Decided: February 6, 1956.

MILK DRIVERS AND DAIRY EMPLOYEES, LOCAL 680, PLAINTIFF-APPELLANT AND CROSS-RESPONDENT,
v.
CREAM-O-LAND DAIRY, A CORPORATION OF NEW JERSEY, AND DAIRY WORKERS ASSOCIATION, DEFENDANTS-RESPONDENTS AND CROSS-APPELLANTS, AND MILK DRIVERS AND DAIRY EMPLOYEES LOCAL 680, PLAINTIFF-RESPONDENT, V. CREAM-O-LAND DAIRY, A CORPORATION OF NEW JERSEY, DEFENDANT-APPELLANT



Clapp, Jayne and Francis. The opinion of the court was delivered by Clapp, S.j.a.d.

Clapp

We have before us here an appeal and a cross-appeal from the Chancery Division, an appeal from the Law Division and a petition invoking the original jurisdiction of this court and seeking an injunction in aid of the appeals.

The litigation was commenced in the Chancery Division by an action brought by the Milk Drivers and Dairy Employees, Local 680, affiliated with the International Brotherhood of Teamsters, Chauffeurs, Warehousemen and Helpers of America, American Federation of Labor.
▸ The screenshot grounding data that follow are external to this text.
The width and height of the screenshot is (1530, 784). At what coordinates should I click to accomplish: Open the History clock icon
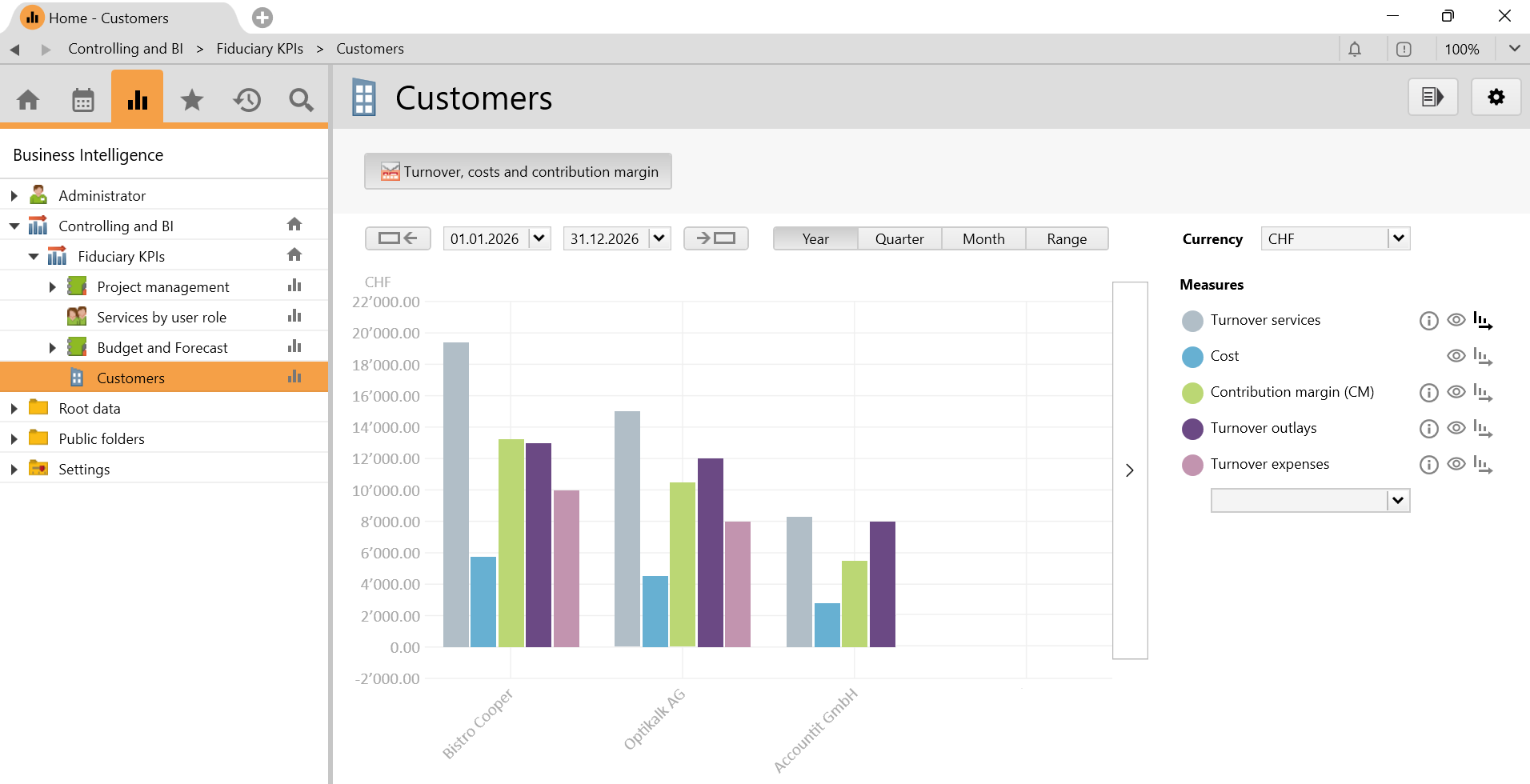click(x=246, y=100)
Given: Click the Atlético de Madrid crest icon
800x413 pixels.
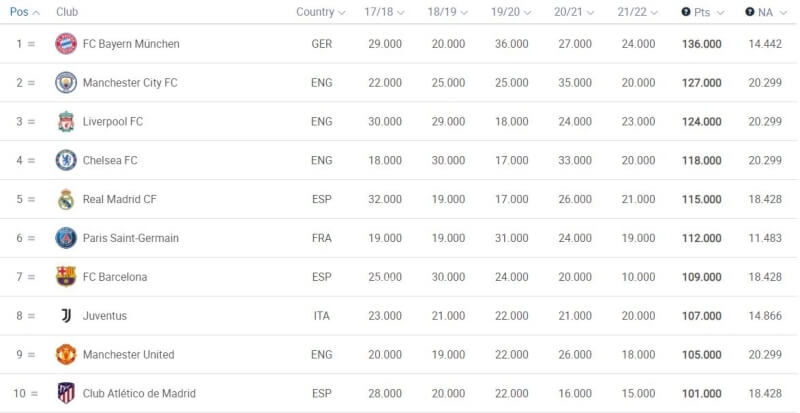Looking at the screenshot, I should (66, 393).
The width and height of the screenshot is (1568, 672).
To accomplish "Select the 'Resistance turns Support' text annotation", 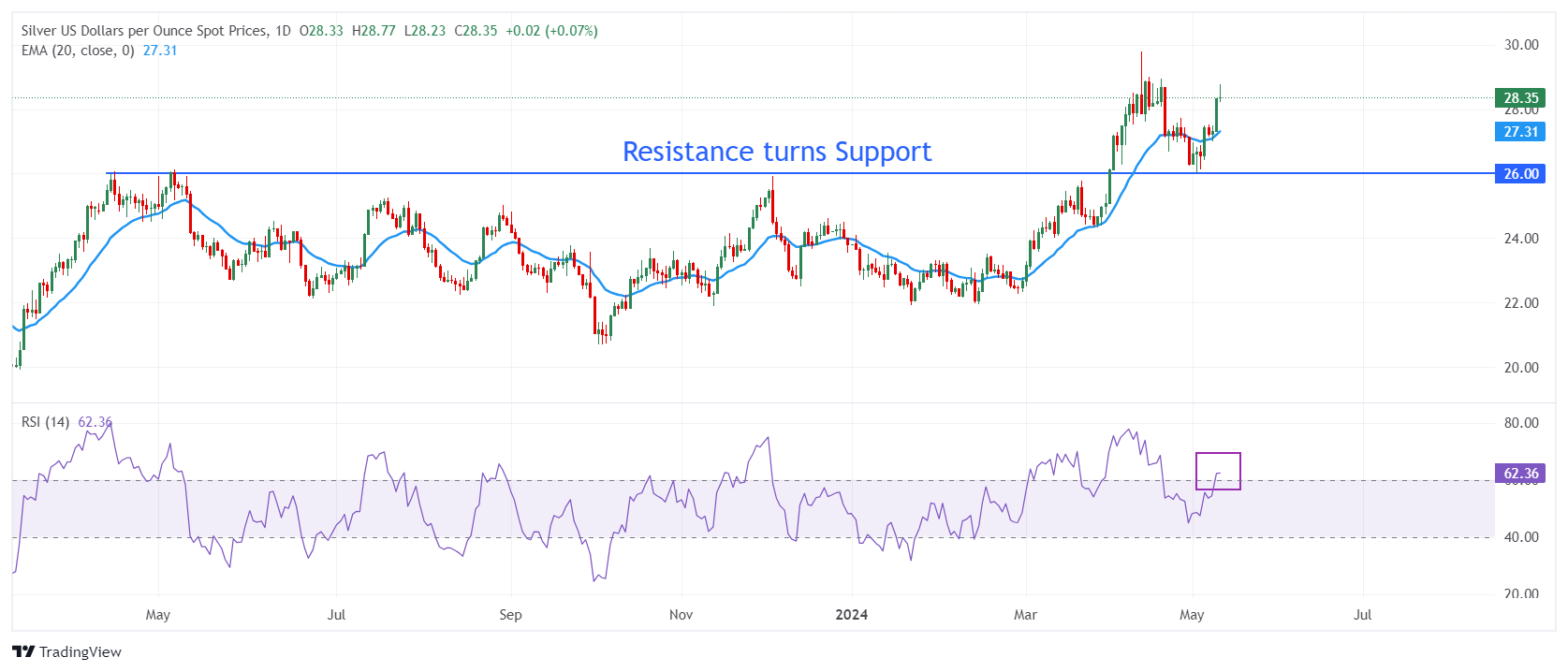I will pos(776,152).
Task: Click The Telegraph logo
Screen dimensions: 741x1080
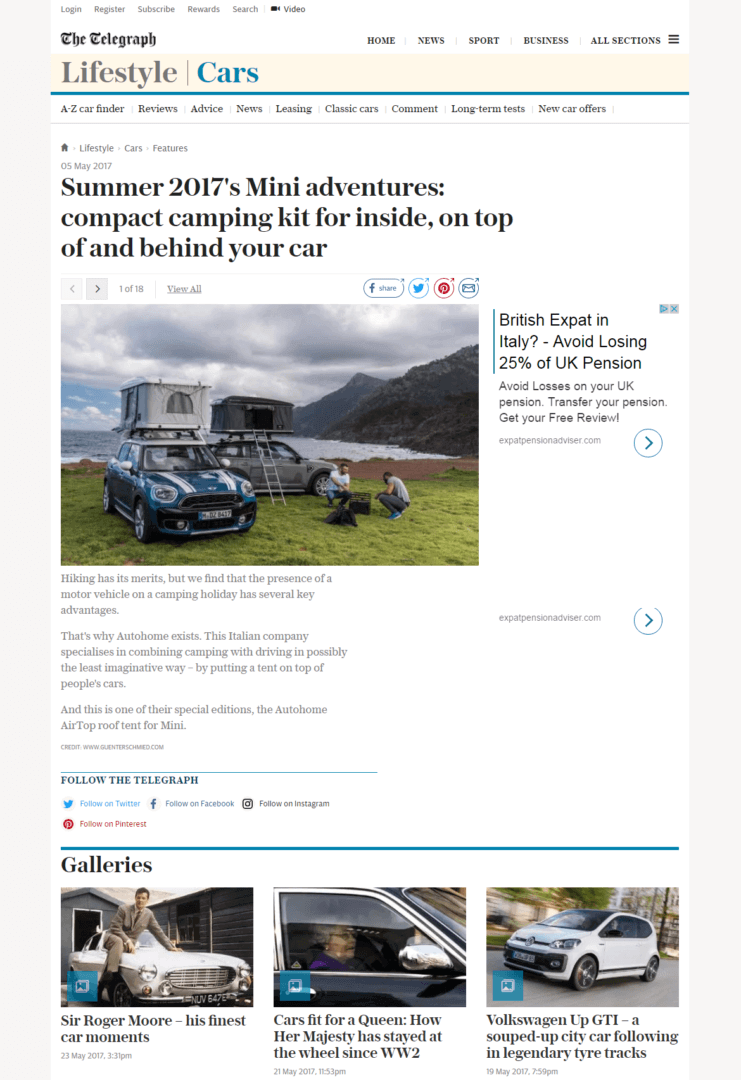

The plaintiff Local seeks through that action: first, specific performance of a collective bargaining agreement, designated the New York Metropolitan Milk Agreement effective October 24, 1953, and an agreement dated October 26, 1953 between the plaintiff and the defendant employer, Cream-O-Land Dairy, allegedly binding the employer to the former agreement; and, second, a declaratory judgment pronouncing these agreements (and another agreement that need not be mentioned) to be valid, existing and binding obligations. In this action the Dairy Workers Association, a union presently representing all of Cream-O-Land's employees (perhaps 20 in number, excluding office and supervisory personnel), intervened as a defendant. The trial court denied specific performance, from which denial plaintiff appeals; but the court declared the New York Metropolitan Milk Agreement to be a valid, existing and binding obligation between plaintiff and Cream-O-Land, from which declaration defendants cross-appeal. We deal with plaintiff's appeal under Section V of this opinion and with the cross-appeal under Section VI.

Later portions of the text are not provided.